• PAGE EXTRACT:
▬▬▬▬▬▬

Getting the seeds out of a pomegranate is like breaking into a bank vault. You need to get in there quickly and grab the goods intact with minimal muss, fuss, and collateral damage. I've finally found a way to do exactly that in just seconds so we can get right down to the business of eating a pomegranate.
How to Remove Pomegranate Seeds
Over the years, I've tried three different ways to coax the juicy, ripe seeds out of a pomegranate:
Method #1: Slow and Messy
Cut pomegranate into pieces and rub the seeds out section by section. Takes about 10 minutes, but you break a lot of seeds, juice gets everywhere, and picking the membrane off the seeds is a pain.
Method #2: Slow and Not as Messy
Cut pomegranate into pieces and rub the seeds out section by section under water. Takes about the same amount of time as method #1, but the water minimizes the squirting juice factor. Seeds sink to the bottom of the bowl and the bits of membrane float to the top to be skimmed off.
Method #3: Quick and Clean
Cut pomegranate in half and whack the seeds out with a spoon. I can do a whole pomegranate in under a minute. No squirting juice, and seeds release from the membrane easily. Minimal clean-up.

▬▬▬▬▬▬

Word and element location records
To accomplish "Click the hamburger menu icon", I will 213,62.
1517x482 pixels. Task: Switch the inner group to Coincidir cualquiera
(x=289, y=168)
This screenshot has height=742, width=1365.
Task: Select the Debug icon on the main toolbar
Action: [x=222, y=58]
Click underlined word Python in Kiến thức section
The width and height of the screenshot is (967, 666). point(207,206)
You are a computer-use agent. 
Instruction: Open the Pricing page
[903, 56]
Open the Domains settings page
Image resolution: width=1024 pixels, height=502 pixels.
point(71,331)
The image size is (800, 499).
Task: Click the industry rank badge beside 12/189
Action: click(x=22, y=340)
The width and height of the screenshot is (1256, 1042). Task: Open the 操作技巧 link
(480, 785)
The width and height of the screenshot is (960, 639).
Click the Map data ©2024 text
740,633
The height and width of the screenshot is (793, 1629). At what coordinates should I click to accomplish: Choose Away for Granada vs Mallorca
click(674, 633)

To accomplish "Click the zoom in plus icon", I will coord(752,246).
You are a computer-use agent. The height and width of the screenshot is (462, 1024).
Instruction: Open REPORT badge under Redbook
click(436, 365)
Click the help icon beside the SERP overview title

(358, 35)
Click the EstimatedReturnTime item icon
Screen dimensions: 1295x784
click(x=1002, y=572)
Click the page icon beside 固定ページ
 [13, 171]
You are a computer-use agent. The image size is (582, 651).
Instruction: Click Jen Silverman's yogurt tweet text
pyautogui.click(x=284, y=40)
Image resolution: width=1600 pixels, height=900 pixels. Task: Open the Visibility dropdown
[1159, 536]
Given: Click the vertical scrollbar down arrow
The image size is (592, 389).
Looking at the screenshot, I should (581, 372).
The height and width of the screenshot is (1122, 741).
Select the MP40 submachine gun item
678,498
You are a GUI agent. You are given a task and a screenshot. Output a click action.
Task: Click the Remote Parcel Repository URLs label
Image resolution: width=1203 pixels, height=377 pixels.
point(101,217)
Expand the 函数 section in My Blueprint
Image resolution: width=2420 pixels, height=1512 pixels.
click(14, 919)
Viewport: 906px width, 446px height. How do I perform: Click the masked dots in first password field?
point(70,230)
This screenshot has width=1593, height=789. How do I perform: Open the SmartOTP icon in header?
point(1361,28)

▬▬▬▬▬▬

• SHORT TASK 1:
According to the pomegranate text, why is Method #2 less messy than Method #1? Answer in one to three sentences.
• SHORT TASK 2:
Format the records from the line containing "You are a computer-use agent. The image" through the end of the records, inclusive, as a JSON list of strings with one string per line and blank lines omitted.
The pomegranate text and the records come from unrelated sources.

• EXERCISE SOLUTION 1:
In Method #2 the seeds are rubbed out under water, which cuts down on squirting juice. The seeds also sink to the bottom of the bowl, and the membrane bits float to the top, where they can be skimmed off.

• EXERCISE SOLUTION 2:
[
  "You are a computer-use agent. The image size is (582, 651).",
  "Instruction: Click Jen Silverman's yogurt tweet text",
  "pyautogui.click(x=284, y=40)",
  "Image resolution: width=1600 pixels, height=900 pixels. Task: Open the Visibility dropdown",
  "[1159, 536]",
  "Given: Click the vertical scrollbar down arrow",
  "The image size is (592, 389).",
  "Looking at the screenshot, I should (581, 372).",
  "The height and width of the screenshot is (1122, 741).",
  "Select the MP40 submachine gun item",
  "678,498",
  "You are a GUI agent. You are given a task and a screenshot. Output a click action.",
  "Task: Click the Remote Parcel Repository URLs label",
  "Image resolution: width=1203 pixels, height=377 pixels.",
  "point(101,217)",
  "Expand the 函数 section in My Blueprint",
  "Image resolution: width=2420 pixels, height=1512 pixels.",
  "click(14, 919)",
  "Viewport: 906px width, 446px height. How do I perform: Click the masked dots in first password field?",
  "point(70,230)",
  "This screenshot has width=1593, height=789. How do I perform: Open the SmartOTP icon in header?",
  "point(1361,28)"
]